### [The records]
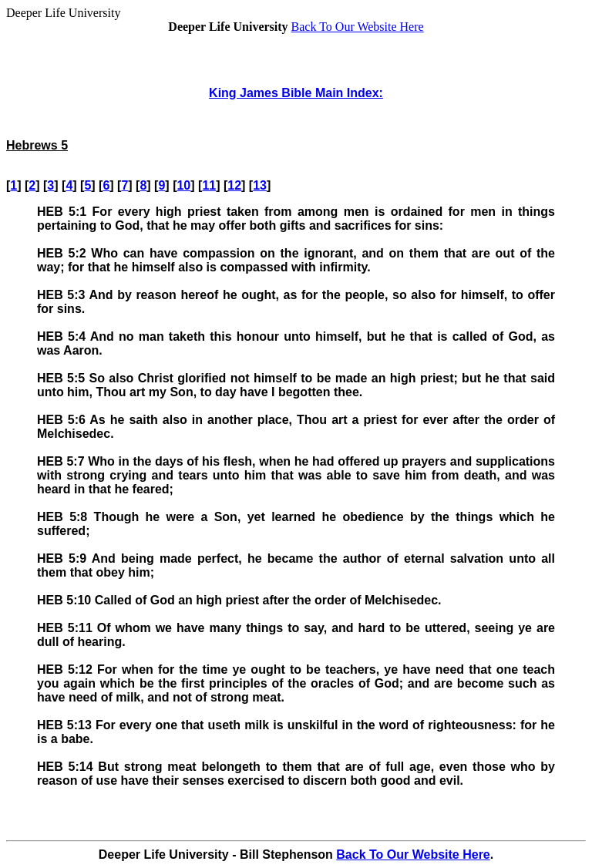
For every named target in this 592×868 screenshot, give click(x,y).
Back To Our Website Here (358, 26)
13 (260, 185)
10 (183, 185)
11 (209, 185)
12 (234, 185)
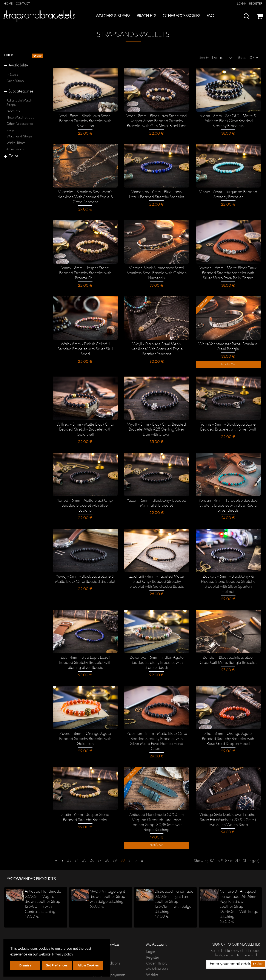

### [Exercise task]
Present the lines of the items above as a numbered list, omitting blank lines and leaving out the pictures.

### [Reply]
1. For every named target in this 592×868 screenshot, give click(x,y).
2. Back To Our Website Here (358, 26)
3. 13 (260, 185)
4. 10 (183, 185)
5. 11 (209, 185)
6. 12 (234, 185)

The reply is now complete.